- [GIVEN INSTRUCTION]:
Pick out every line in the records below that contains the string "pixels", matching case exactly, and copy those lines.
====== DATASET
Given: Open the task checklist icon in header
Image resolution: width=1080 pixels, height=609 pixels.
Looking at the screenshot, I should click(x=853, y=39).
============
====== DATASET
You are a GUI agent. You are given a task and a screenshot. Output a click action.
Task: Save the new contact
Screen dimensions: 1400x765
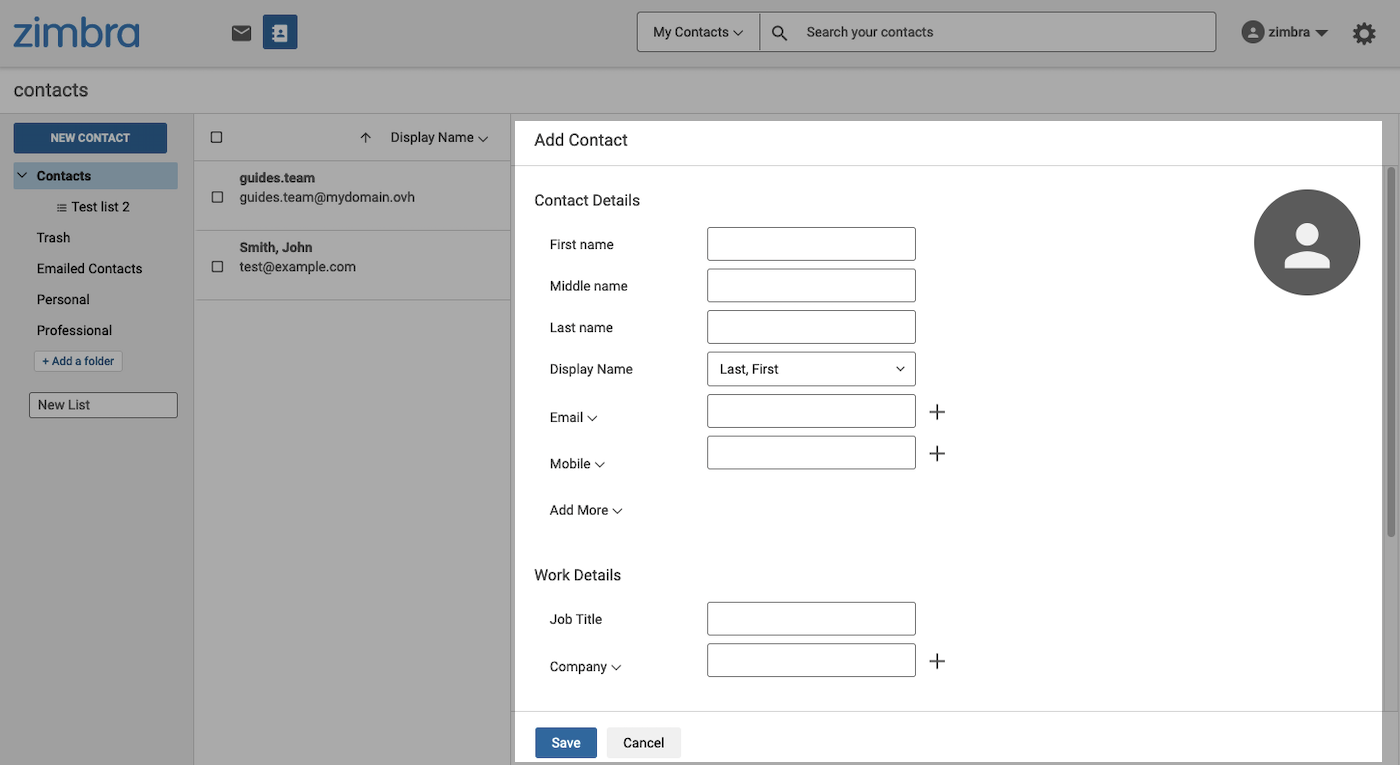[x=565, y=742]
============
====== DATASET
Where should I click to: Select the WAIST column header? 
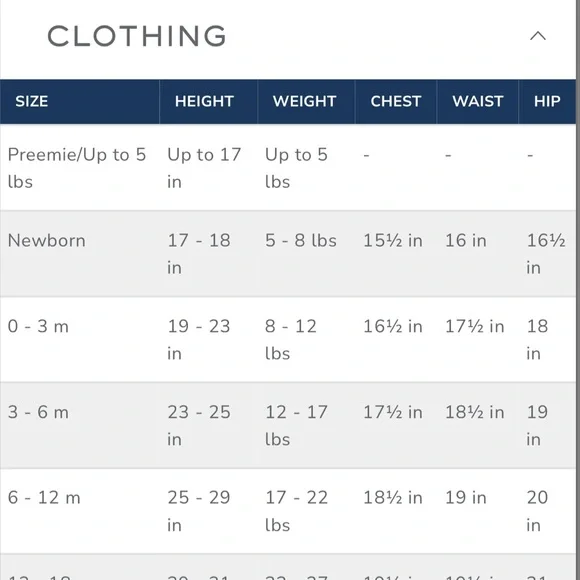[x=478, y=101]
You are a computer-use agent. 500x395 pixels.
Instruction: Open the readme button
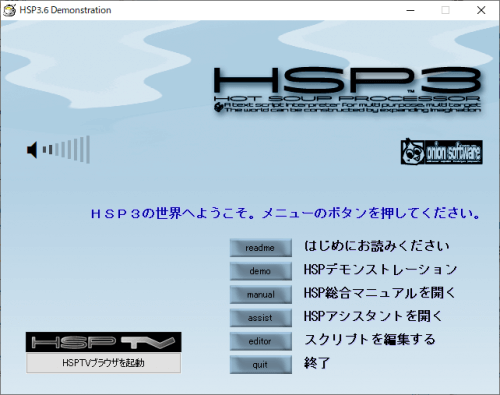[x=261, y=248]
============
- [REPLY]:
Image resolution: width=1080 pixels, height=609 pixels.
You are a computer-use agent. 500x395 pixels.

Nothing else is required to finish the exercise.